Instacart shows that fine‑grain outcome predictability can slash variance of aggregate metrics, even when experiments run at coarse, region‑level randomization. By applying CUPED‑style adjustments beneath the randomization grain, they recover statistical power and cut experimentation time dramatically.
The latest Claude Opus 4.8 and Sonnet 5 models often add invented keys to the edit‑tool payload, causing Pi’s schema validation to reject the call even though the edit itself is correct. This regression means newer, supposedly stronger models are less reliable for agent harnesses that depend on strict tool schemas, forcing developers to tighten validation or constrain calls.
Averaging scores across agent runs hides critical interactions between models, prompts, and tools. The article recommends best‑worst (MaxDiff) judgments and Plackett‑Luce utility scores to expose real performance differences, guiding which configs to ship, prune, or test next.
The article details a validator that scans generated answers for span‑level evidence, inserts source quotes, and feeds mismatches back into the retrieval pipeline, preventing hallucinated responses from reaching users. It plugs into the Enterprise Document Intelligence series, turning generation from a dead‑end into a controllable step.

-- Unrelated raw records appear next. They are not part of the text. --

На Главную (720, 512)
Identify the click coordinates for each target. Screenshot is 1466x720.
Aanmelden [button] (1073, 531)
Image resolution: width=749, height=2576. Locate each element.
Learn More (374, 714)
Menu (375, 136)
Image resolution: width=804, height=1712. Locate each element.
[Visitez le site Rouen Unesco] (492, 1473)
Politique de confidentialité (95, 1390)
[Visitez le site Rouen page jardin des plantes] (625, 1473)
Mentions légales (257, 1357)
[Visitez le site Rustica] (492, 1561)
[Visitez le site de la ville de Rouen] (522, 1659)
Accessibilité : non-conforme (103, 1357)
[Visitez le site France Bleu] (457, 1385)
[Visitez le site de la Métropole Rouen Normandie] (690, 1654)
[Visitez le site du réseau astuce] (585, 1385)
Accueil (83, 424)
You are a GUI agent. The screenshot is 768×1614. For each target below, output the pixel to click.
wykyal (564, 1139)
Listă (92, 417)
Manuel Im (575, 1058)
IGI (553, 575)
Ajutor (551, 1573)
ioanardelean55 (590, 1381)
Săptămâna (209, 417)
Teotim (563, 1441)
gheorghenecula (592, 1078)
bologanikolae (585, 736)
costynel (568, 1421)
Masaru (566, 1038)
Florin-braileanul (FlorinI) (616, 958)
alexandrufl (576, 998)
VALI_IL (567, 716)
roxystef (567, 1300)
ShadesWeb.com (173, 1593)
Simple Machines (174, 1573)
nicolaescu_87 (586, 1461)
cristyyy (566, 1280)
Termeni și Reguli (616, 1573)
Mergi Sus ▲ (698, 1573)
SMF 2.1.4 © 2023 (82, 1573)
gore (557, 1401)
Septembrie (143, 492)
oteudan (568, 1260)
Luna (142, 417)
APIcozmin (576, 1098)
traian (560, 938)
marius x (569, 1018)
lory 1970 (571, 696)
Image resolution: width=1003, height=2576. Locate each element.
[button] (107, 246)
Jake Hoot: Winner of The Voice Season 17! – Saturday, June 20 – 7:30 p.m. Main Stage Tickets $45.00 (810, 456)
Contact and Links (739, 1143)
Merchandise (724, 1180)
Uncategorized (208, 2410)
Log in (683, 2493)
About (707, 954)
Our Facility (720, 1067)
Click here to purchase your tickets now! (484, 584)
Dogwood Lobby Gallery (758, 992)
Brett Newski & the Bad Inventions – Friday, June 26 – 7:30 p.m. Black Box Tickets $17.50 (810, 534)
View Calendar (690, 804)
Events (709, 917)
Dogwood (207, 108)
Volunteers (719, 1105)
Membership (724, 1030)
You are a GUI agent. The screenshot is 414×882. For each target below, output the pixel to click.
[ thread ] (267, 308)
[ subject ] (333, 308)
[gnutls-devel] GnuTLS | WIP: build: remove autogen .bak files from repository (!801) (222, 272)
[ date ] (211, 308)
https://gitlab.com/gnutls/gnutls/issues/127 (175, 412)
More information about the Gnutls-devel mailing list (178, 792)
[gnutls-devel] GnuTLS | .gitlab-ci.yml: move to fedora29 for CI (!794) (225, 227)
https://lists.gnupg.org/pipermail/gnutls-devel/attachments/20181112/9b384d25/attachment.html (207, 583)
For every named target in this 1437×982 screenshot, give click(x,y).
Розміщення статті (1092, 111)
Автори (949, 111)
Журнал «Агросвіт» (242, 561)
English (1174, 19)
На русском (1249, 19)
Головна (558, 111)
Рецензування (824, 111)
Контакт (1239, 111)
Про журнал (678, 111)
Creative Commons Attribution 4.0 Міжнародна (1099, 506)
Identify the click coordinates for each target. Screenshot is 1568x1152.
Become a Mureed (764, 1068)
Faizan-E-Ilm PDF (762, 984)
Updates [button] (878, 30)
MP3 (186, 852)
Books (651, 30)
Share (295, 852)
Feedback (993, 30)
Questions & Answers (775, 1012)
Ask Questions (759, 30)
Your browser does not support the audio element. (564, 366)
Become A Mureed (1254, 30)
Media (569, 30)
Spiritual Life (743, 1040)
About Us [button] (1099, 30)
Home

The article introduces a dispatcher pattern that builds each RAG generation call by merging a static BASE prompt with question‑specific rule fragments drawn from a registry. This modular assembly guarantees the right constraints and instructions per query, simplifying scaling and debugging of enterprise RAG pipelines.
Inference now burns two‑thirds of AI compute and up to 90% of a model’s lifetime cost. This deep‑dive traces a single token through fifteen data‑center hops, exposing the compute‑bound prefill and memory‑bound decode bottlenecks that drive latency and per‑token pricing. Understanding those steps lets engineers budget latency, trim costs, and target the hardware that actually matters.
Grab swapped a high‑QPS anti‑fraud Counter Service from a wide‑column store to Aerospike with zero downtime. The migration relied on storage facades, shadow reads/writes, deterministic traffic splitting, and config‑driven rollout, letting the team verify data integrity on‑the‑fly. This pattern gives a repeatable blueprint for safe storage swaps in latency‑critical services.